Pam Golding Properties (commonly referred to as Pam Golding) is a South African real estate company that sells and leases properties in numerous markets around the world. Founded in 1976 by realtor Pam Golding, the company is headquartered in Cape Town.

==History==
Pam Golding Property Group was founded by realtor Pam Golding in 1976. The company subsequently opened an office in London, UK, in 1986.

In 2018, the Pam Golding Property Group acquired Cape Town-based online digital estate agency Eazi.com. CEO Andrew Golding stated that the acquisition would serve as part of the group's strategy to adopt an online, hybrid estate agency model, using technology to reduce costs, as well as access, to a greater degree, a higher volume, lower cost segment of the property market.

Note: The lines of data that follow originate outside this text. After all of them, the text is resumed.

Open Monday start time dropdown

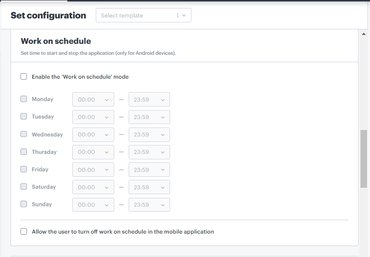click(x=93, y=100)

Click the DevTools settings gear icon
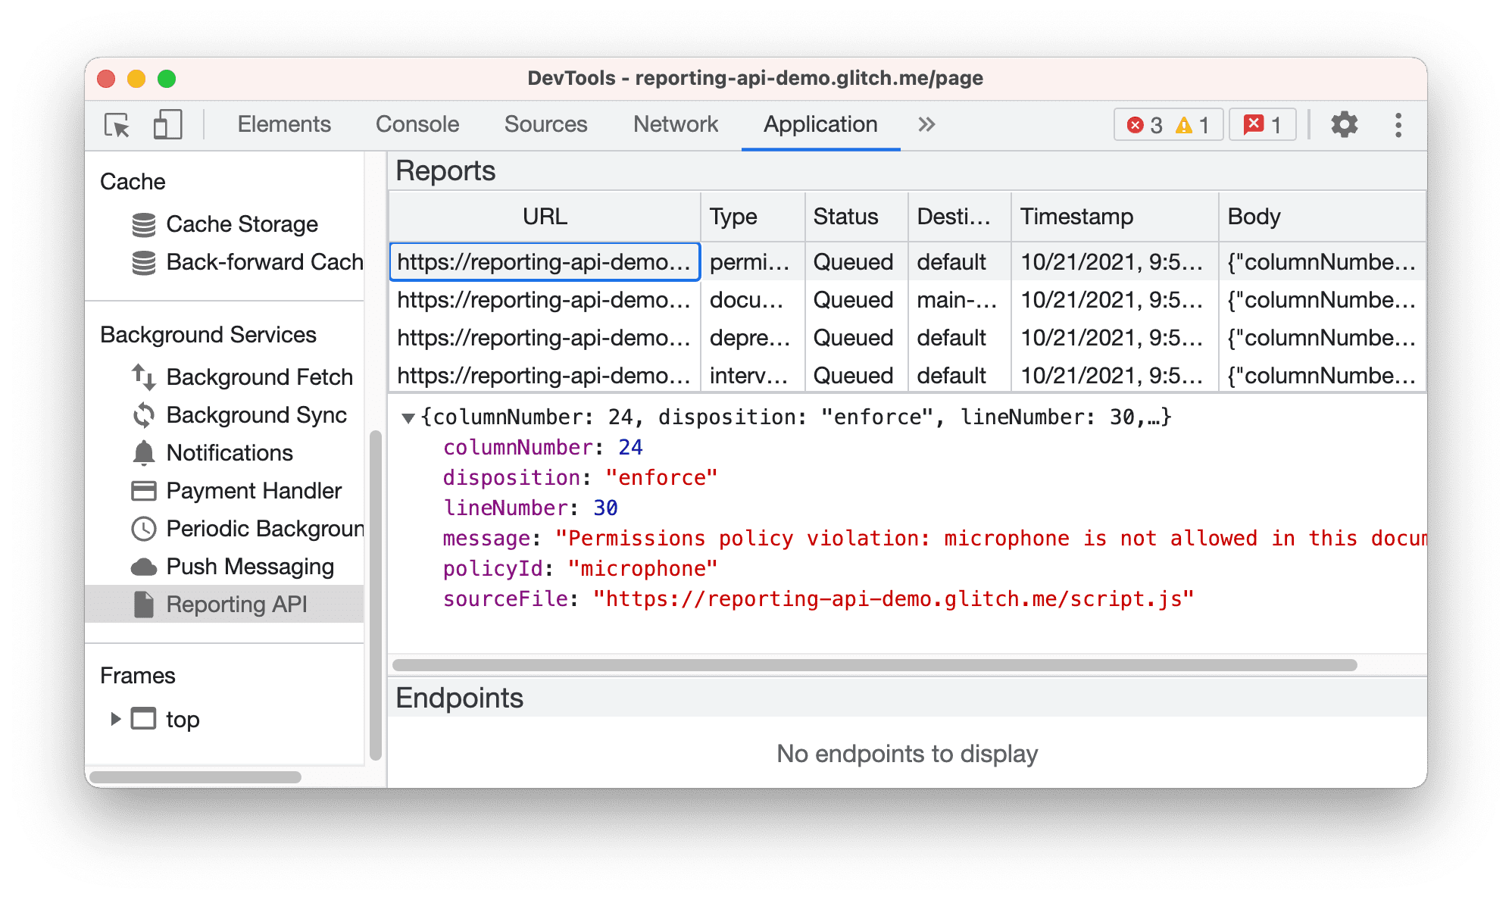click(x=1346, y=123)
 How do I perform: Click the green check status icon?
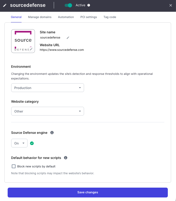tap(32, 143)
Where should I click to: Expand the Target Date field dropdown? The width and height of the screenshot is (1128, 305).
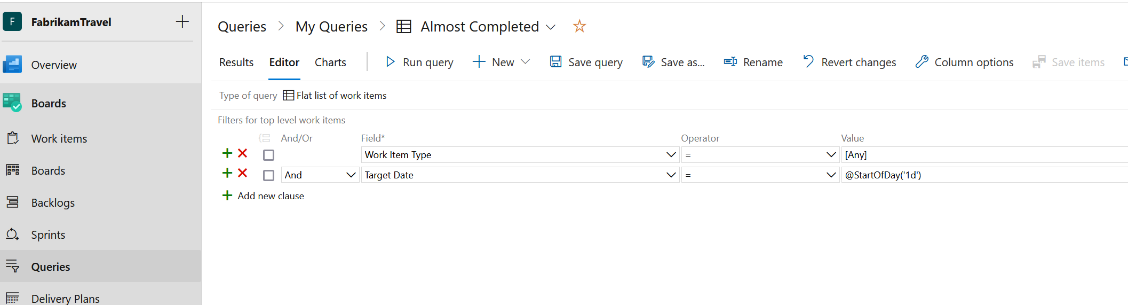(x=671, y=175)
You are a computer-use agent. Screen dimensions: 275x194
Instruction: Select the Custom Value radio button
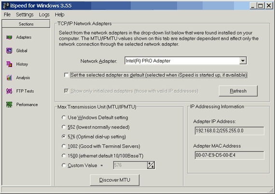pyautogui.click(x=64, y=165)
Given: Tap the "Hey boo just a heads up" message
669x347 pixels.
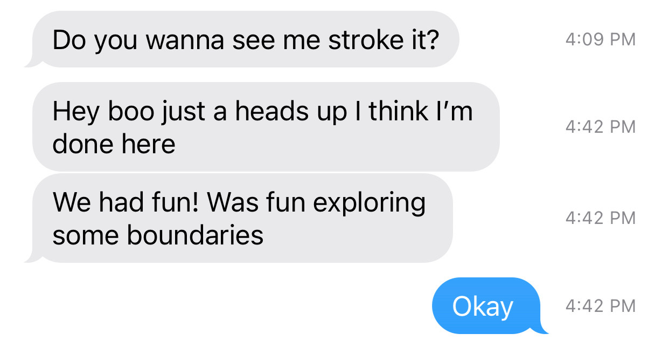Looking at the screenshot, I should 266,127.
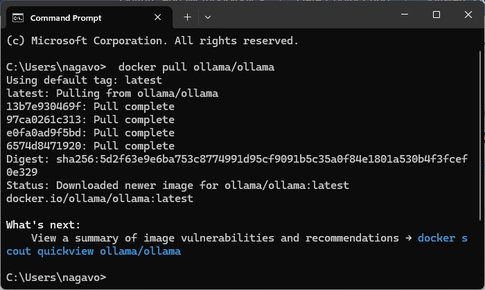Click the Status: Downloaded newer image line
485x290 pixels.
(x=177, y=185)
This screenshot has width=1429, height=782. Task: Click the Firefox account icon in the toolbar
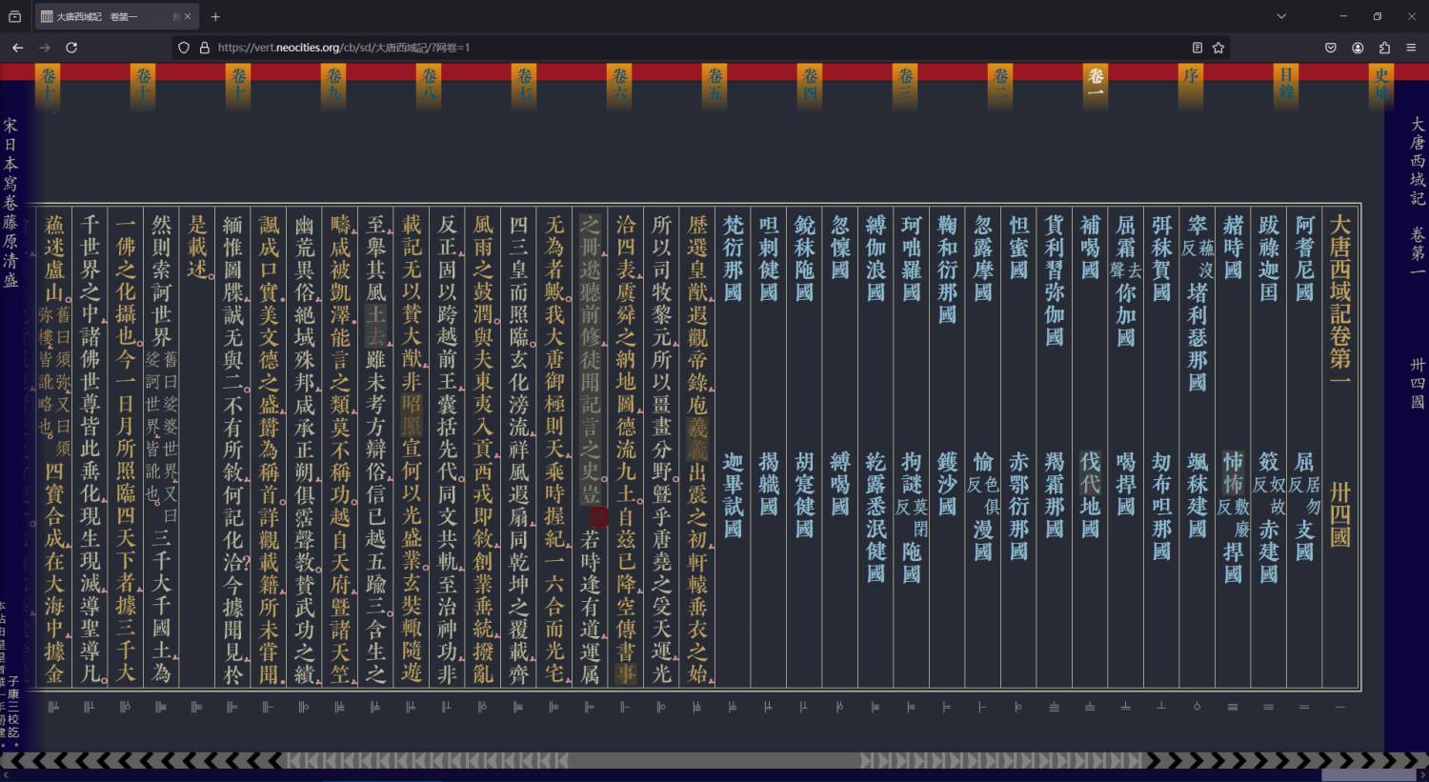pyautogui.click(x=1357, y=47)
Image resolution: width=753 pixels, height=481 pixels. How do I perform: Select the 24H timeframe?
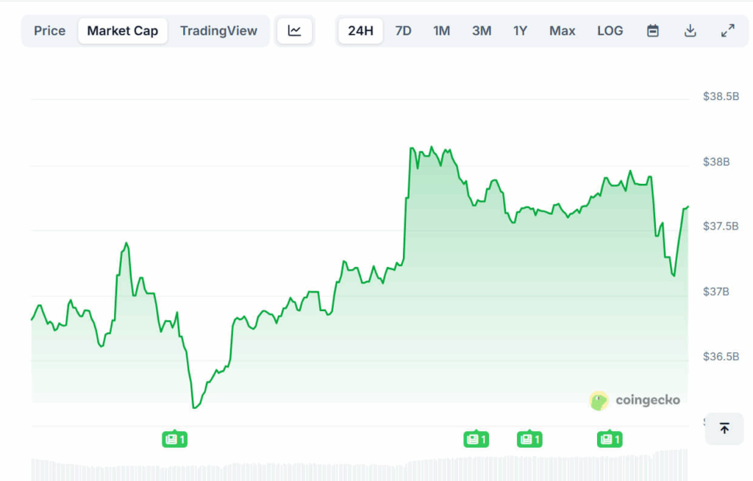click(x=360, y=30)
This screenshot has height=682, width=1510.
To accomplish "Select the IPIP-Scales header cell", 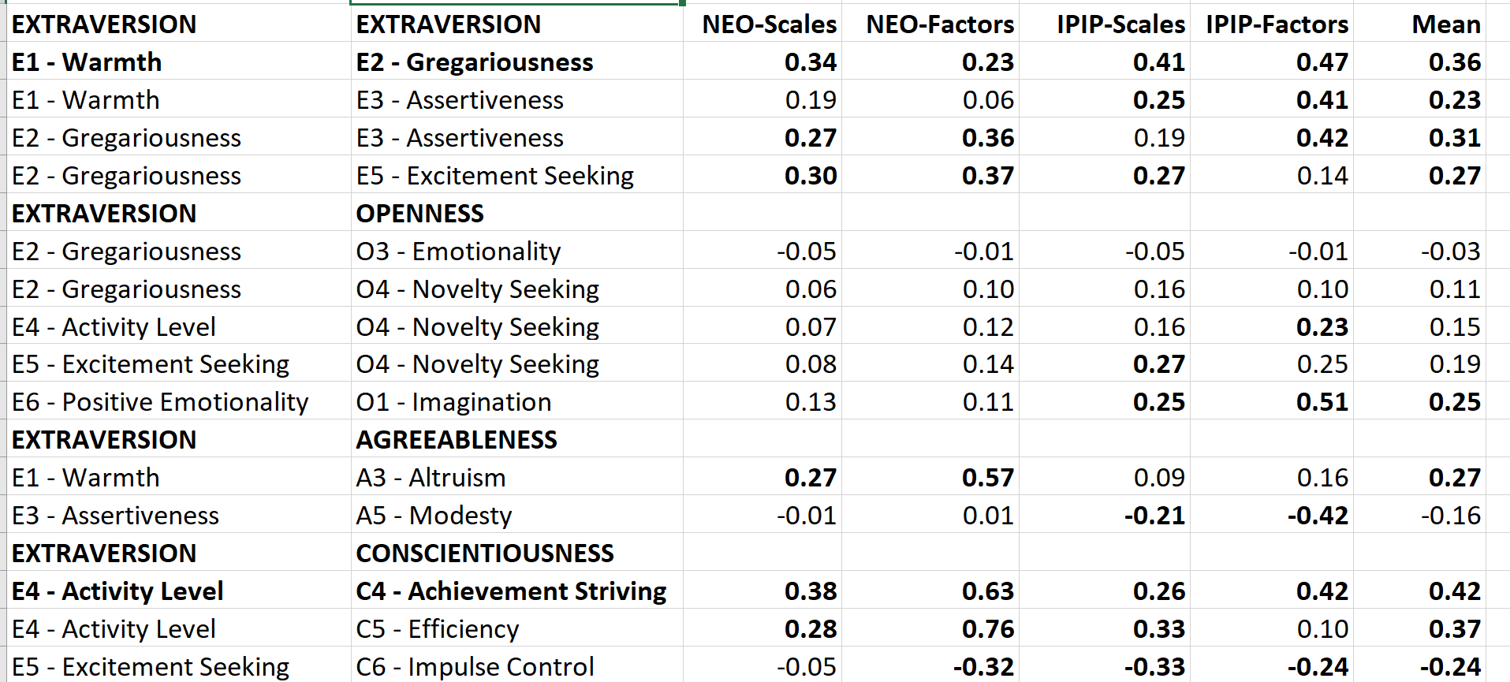I will (1120, 24).
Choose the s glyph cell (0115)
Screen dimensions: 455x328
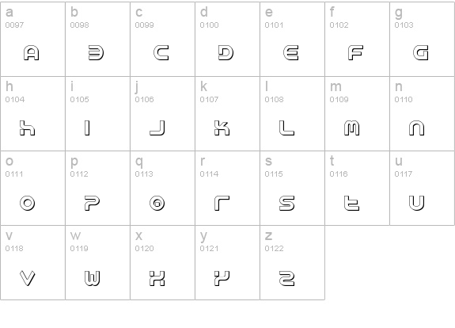coord(292,188)
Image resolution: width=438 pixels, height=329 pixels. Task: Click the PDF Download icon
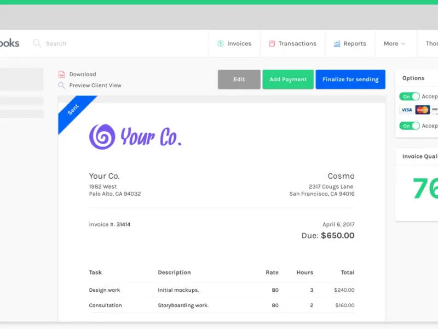point(62,75)
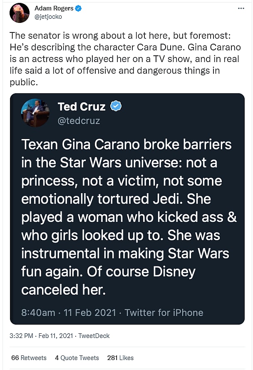
Task: Click Adam Rogers' tweet text paragraph
Action: pos(125,59)
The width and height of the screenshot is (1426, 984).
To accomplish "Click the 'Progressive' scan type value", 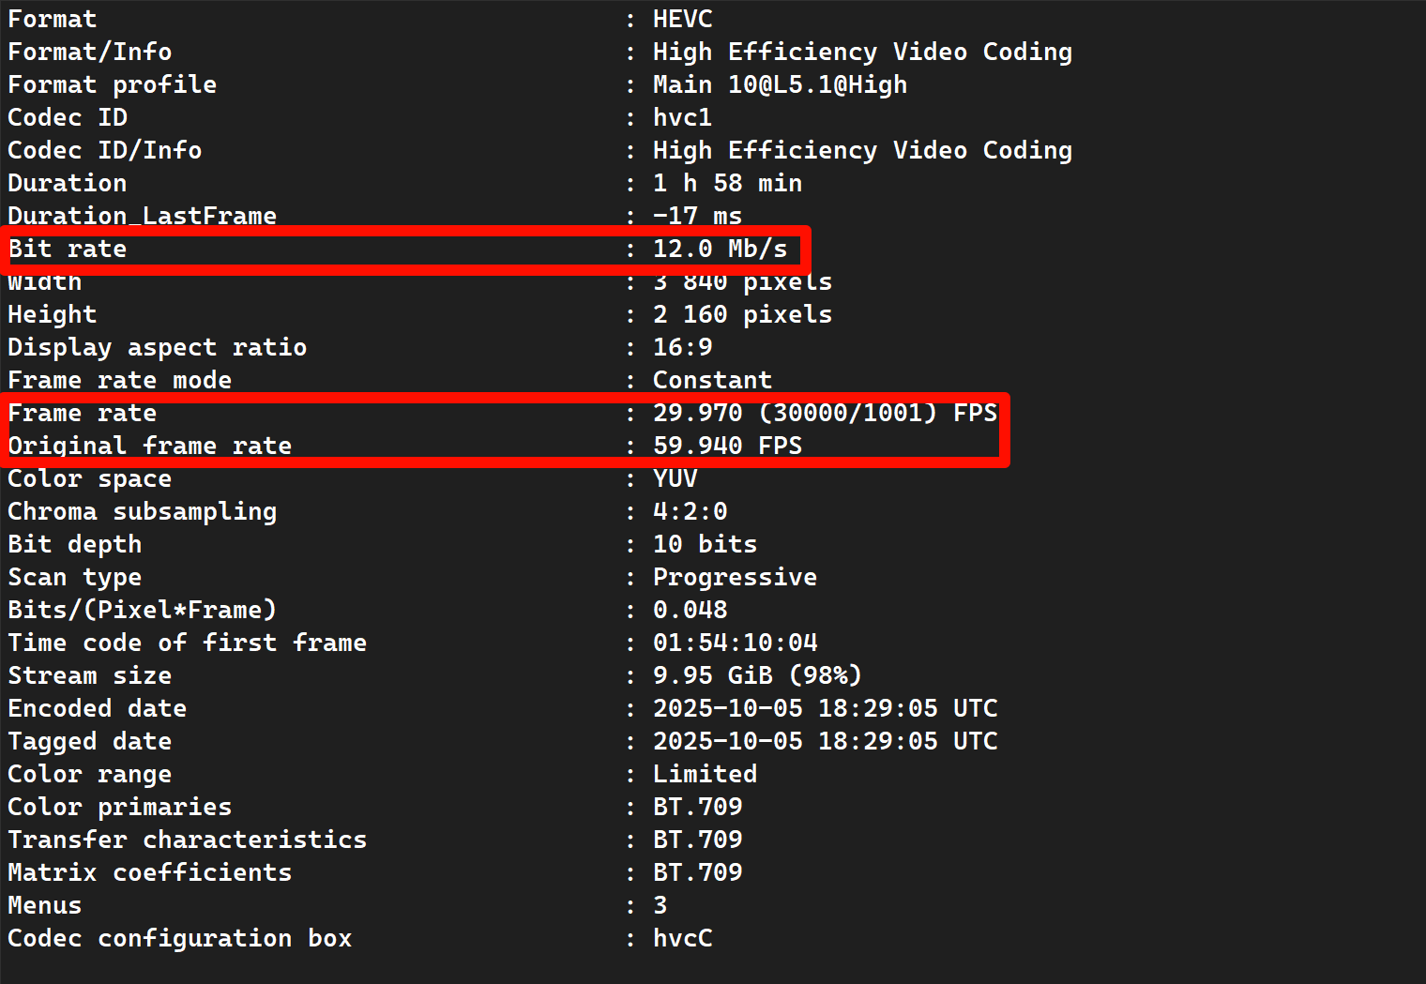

In the same year, the company announced a strategic joint venture partnership with BidX1, the second largest auction house in Britain and Ireland, for a digital auction platform.

==Operations==
Pam Golding operates a network of over 300 offices in Sub-Saharan Africa, as well as offices in the United Kingdom, Germany, Mauritius, and Seychelles. Pam Golding also facilitates property sales and residency in Spain and Portugal, as well as property sales in the United States.

As Pam Golding Property Group, the company operates the following divisions:
- Pam Golding Properties (wholly owned, franchised branch office network for property sales and rentals)
- Pam Golding Projects and International (international marketing and sales of leisure projects)
- Pam Golding Property Management Services (residential sectional title division)
- Pam Golding Africa (sales and marketing network)
- Pam Golding Hospitality (advisory and agency services)
- Pam Golding Mortgage Origination (assistance with mortgage information)

The company is a member of the Franchise Association of South Africa (FASA).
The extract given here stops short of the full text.